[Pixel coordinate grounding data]
———

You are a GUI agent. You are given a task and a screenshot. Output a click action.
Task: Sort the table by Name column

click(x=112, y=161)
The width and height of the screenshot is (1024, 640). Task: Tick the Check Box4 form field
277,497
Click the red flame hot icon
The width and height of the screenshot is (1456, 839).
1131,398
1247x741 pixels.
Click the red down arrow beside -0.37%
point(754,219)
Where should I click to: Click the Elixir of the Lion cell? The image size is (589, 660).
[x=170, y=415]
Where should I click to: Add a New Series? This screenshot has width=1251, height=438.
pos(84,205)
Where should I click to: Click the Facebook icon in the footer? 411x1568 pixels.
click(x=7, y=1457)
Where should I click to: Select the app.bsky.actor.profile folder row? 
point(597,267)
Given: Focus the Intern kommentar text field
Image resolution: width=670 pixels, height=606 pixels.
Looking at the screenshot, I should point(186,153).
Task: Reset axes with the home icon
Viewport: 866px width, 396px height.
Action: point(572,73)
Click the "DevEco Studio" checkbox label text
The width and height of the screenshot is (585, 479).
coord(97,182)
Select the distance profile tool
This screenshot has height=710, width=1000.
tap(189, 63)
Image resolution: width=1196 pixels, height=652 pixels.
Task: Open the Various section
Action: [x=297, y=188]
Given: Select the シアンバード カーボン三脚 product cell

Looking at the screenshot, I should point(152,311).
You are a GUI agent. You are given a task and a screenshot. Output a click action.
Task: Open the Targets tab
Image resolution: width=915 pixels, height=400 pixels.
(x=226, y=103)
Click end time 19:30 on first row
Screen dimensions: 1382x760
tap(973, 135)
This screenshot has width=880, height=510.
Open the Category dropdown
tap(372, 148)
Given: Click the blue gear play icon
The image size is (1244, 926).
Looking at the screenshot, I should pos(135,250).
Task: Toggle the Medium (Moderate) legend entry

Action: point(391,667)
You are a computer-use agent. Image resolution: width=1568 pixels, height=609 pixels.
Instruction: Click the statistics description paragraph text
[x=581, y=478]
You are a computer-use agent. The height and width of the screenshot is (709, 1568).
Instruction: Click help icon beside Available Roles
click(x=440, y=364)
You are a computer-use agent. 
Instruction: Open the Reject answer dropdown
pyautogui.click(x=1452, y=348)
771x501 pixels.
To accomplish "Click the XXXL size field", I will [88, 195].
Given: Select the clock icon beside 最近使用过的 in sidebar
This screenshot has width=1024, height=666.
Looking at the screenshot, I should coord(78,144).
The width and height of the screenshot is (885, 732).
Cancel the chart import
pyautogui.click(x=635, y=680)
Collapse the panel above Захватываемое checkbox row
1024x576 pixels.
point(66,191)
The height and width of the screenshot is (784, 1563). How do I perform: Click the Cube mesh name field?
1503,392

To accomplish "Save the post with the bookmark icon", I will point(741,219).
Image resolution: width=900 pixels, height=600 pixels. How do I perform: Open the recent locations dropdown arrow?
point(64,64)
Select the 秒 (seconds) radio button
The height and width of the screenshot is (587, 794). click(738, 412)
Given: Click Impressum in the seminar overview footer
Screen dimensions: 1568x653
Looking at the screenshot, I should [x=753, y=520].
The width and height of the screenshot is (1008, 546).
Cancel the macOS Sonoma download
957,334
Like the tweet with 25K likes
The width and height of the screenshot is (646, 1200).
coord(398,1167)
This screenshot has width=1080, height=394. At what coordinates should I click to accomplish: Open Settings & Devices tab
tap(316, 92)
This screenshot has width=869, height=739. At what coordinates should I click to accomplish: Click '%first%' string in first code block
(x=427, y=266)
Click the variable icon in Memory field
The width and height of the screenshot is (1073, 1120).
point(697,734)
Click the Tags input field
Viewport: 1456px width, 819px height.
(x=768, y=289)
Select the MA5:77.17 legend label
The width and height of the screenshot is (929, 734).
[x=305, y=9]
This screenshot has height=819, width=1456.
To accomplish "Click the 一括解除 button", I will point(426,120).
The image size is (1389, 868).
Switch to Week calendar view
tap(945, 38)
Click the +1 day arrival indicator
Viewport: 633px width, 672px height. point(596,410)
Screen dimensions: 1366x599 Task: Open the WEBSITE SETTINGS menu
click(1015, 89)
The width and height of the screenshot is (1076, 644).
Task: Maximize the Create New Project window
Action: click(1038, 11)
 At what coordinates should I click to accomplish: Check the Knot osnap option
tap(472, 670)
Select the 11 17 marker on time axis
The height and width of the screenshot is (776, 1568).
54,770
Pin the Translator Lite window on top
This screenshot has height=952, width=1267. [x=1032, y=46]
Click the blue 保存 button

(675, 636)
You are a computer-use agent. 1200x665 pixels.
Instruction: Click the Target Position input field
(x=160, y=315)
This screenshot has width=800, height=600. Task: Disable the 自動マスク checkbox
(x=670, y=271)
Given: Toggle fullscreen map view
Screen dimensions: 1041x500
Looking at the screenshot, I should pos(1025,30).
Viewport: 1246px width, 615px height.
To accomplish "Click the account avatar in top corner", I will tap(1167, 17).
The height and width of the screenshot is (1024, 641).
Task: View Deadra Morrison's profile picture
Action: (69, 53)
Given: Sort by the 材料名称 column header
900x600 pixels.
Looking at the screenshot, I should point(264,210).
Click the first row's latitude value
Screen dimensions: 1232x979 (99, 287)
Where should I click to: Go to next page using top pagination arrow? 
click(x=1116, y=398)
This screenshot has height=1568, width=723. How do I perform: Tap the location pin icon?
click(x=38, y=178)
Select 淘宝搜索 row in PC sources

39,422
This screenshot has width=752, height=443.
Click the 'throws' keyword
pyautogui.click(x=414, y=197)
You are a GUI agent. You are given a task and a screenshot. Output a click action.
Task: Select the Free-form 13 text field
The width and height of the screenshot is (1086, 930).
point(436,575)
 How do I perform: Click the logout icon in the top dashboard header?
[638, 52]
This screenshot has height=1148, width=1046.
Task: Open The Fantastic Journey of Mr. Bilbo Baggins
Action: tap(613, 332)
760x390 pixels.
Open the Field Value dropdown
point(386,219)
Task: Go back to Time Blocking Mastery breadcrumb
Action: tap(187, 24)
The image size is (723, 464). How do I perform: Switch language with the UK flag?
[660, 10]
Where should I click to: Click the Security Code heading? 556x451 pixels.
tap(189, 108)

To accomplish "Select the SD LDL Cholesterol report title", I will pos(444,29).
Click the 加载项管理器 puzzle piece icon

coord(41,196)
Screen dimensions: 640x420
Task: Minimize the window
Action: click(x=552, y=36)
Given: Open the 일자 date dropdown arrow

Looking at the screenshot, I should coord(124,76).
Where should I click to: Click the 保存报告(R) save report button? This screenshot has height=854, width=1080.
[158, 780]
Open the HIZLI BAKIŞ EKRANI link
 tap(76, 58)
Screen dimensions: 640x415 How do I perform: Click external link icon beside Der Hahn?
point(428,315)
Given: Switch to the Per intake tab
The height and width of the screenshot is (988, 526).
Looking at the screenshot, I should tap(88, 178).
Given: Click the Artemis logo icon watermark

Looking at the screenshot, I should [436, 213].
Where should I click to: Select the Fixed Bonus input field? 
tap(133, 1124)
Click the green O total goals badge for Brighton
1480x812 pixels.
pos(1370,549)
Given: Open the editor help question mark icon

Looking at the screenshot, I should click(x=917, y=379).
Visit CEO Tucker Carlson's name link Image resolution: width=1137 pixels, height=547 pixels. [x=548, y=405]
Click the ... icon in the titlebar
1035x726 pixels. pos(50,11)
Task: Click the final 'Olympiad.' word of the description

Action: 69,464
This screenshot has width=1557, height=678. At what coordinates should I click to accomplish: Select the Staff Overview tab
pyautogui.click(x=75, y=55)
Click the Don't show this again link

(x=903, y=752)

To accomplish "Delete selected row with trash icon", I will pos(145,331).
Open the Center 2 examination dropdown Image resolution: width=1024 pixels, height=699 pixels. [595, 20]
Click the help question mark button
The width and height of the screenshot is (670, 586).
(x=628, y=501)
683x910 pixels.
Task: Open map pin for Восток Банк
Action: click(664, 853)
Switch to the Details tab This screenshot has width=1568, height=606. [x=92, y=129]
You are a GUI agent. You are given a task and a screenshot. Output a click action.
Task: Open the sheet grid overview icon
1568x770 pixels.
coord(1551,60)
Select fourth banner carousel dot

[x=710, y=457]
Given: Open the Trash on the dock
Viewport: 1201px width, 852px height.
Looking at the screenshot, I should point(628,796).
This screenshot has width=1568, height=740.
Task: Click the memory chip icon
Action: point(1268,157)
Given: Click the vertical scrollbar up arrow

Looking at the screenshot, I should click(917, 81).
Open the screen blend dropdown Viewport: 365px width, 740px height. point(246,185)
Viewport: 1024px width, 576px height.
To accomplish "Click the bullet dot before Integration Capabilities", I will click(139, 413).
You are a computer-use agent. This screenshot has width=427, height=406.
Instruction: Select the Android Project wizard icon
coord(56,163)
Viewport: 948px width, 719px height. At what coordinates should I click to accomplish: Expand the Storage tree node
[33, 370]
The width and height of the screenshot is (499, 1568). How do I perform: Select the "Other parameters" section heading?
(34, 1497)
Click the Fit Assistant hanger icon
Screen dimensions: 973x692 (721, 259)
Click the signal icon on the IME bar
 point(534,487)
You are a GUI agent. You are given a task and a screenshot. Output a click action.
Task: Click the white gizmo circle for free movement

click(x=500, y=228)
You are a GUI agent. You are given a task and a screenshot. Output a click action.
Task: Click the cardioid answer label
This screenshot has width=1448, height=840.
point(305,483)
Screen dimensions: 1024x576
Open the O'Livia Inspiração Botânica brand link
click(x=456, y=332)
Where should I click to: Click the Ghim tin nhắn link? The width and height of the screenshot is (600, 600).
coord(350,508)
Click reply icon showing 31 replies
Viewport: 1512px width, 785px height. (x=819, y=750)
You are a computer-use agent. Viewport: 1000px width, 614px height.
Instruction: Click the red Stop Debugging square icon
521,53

———

#### [What you have to do]
Given the records above, reproduce precisely and only the lines between the line holding "Click end time 19:30 on first row" and the line holding "Given: Click the blue gear play icon", inclusive.

#### [Answer to this problem]
Click end time 19:30 on first row
Screen dimensions: 1382x760
tap(973, 135)
This screenshot has width=880, height=510.
Open the Category dropdown
tap(372, 148)
Given: Click the blue gear play icon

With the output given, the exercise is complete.